# [Brief]
Go through the entries below and collect each line with the string "computer" in it.

# [Material to process]
────────────────────

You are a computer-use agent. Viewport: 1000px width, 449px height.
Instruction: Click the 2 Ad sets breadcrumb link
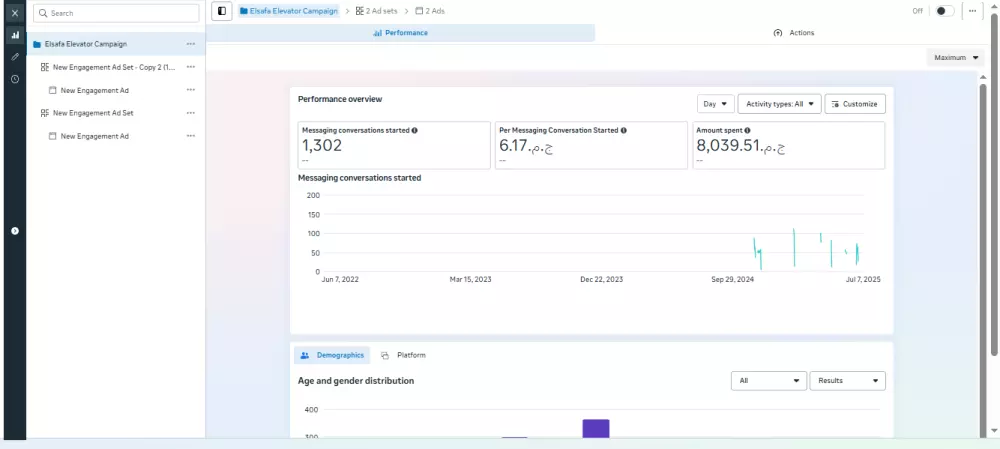376,11
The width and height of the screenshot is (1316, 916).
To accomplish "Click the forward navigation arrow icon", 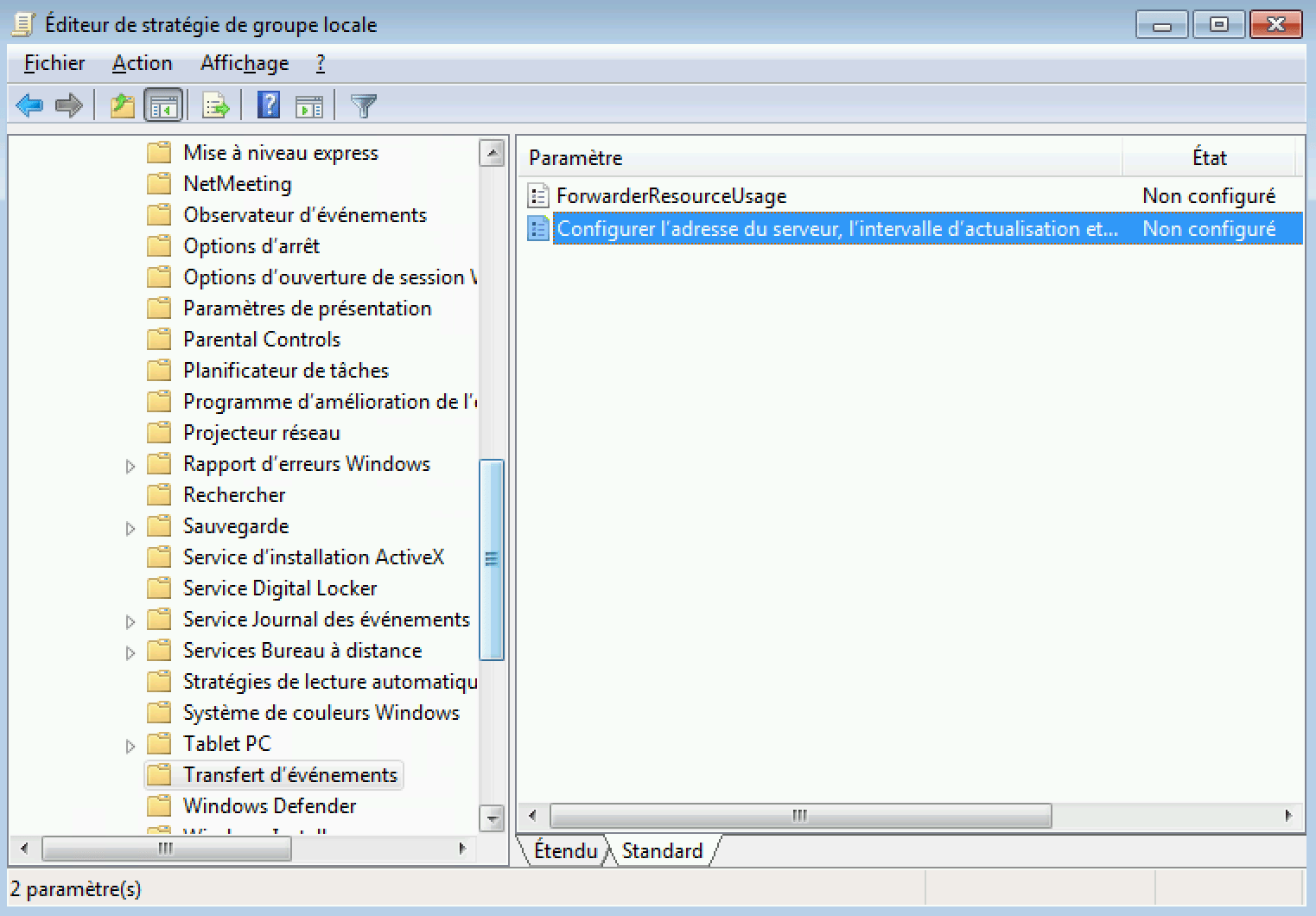I will 68,105.
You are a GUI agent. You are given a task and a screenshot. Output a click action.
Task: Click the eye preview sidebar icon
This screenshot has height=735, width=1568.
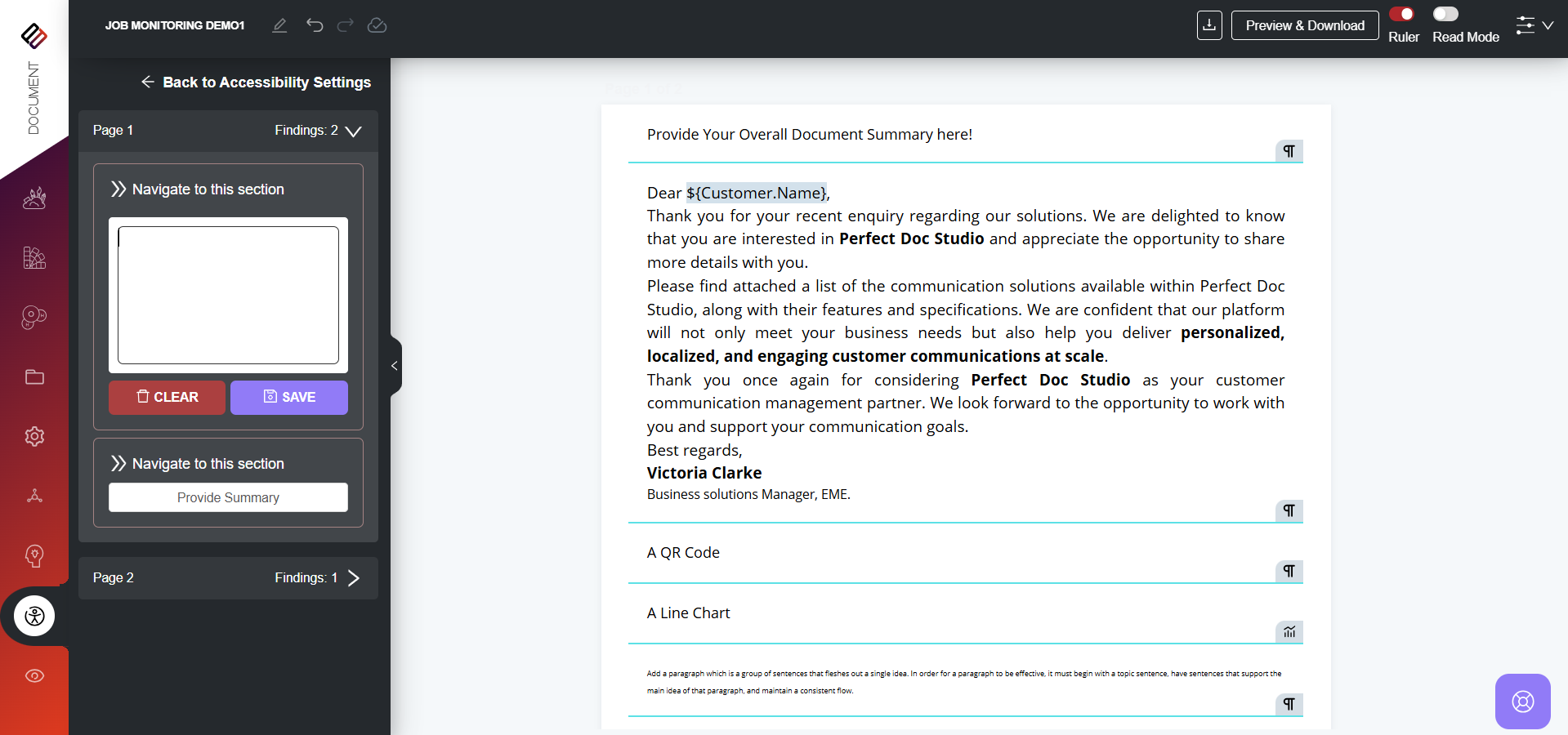[x=34, y=675]
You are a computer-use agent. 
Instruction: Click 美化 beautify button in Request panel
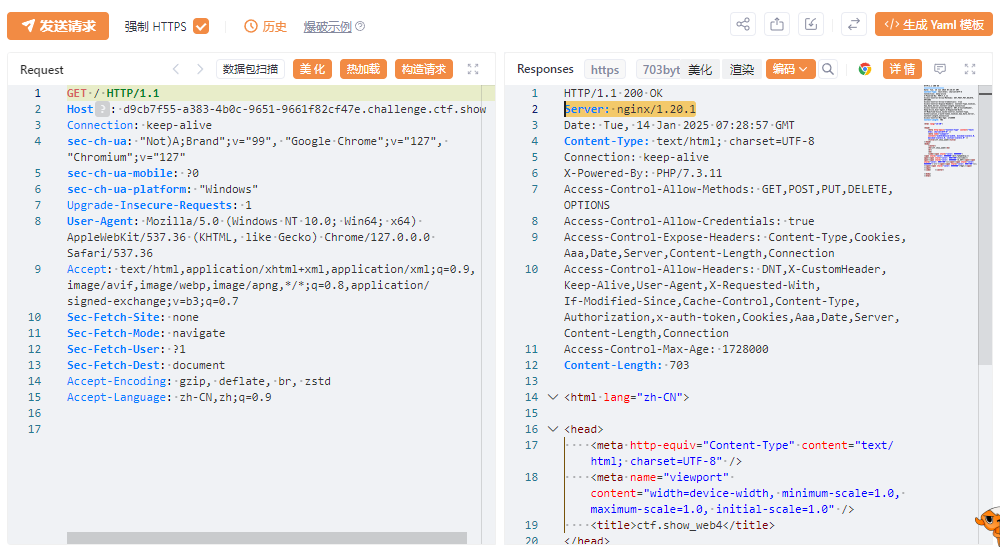coord(312,69)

────────────────────

# [Answer to this problem]
You are a computer-use agent. Viewport: 1000px width, 449px height.
You are a computer-use agent. 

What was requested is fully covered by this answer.